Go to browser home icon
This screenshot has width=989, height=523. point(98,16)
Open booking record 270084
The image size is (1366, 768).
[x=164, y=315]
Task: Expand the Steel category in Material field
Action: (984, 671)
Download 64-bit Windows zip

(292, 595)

□ □ □ □

| GIVEN TASK |
Can you reproduce all of the lines above word for word, keeping their order?

| THE REPLY |
Go to browser home icon
This screenshot has width=989, height=523. point(98,16)
Open booking record 270084
The image size is (1366, 768).
[x=164, y=315]
Task: Expand the Steel category in Material field
Action: (984, 671)
Download 64-bit Windows zip

(292, 595)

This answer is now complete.